● **EXTRACT TO READ**:
The strong nuclear force holds protons and neutrons together in the nucleus of an atom.

### Stability of the nucleus

• The nucleus is positively charged because it contains neutrons, which have no charge, and positively charged protons.
• Without the strong nuclear force, the nucleus would break apart because of the electrostatic repulsion between the protons.

### Short range force

• The strong nuclear force is only significant over a very short distance.
• If two protons are separated by more than about 3 fm (3 ×10-15 m), the strong nuclear force is too weak to overcome the electrostatic repulsion.

### Repulsive at very short distances

• We know that nuclei do not collapse into a point.
• So the strong nuclear force must be repulsive at very small distances.
• The distance at which the strong nuclear force becomes repulsive is about 0.5 fm.

### Same for all nucleons

• The strong nuclear force works in exactly the same way for all nucleons.

● **AVAILABLE DATA**:
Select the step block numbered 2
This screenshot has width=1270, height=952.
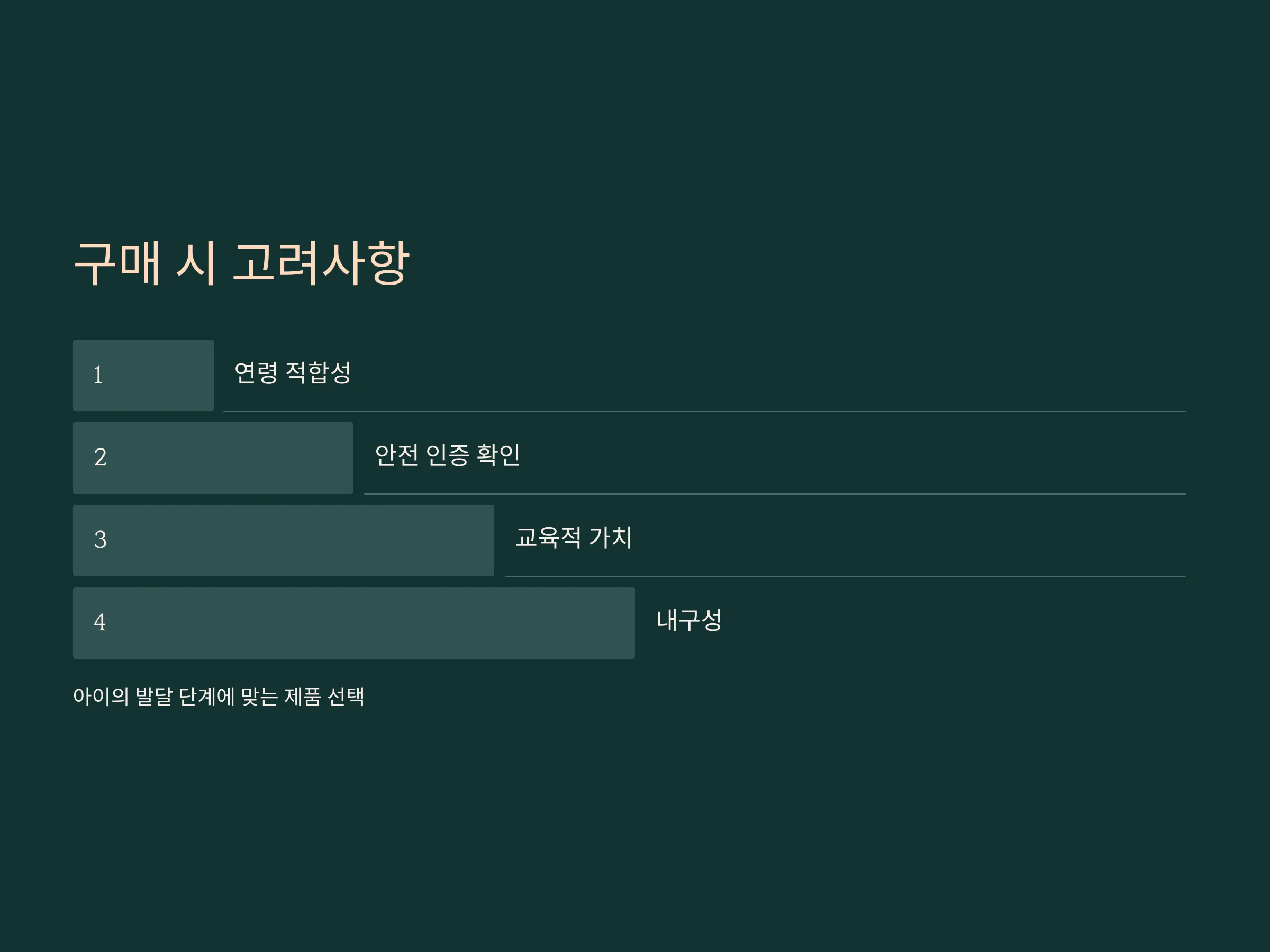[213, 458]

● **PROBLEMS TO WORK ON**:
1) According to the strong nuclear force notes, at about what distance does the strong nuclear force become repulsive?
2) Using the strong nuclear force notes, explain why the strong nuclear force must be repulsive at very small distances.
3) Print everything in the strong nuclear force notes from "The strong nuclear force holds" down to "positively charged protons.".

● **TASK SOLUTIONS**:
1) About 0.5 fm.

2) Nuclei do not collapse into a point. The force must therefore be repulsive at very small distances.

3)
The strong nuclear force holds protons and neutrons together in the nucleus of an atom.

### Stability of the nucleus

• The nucleus is positively charged because it contains neutrons, which have no charge, and positively charged protons.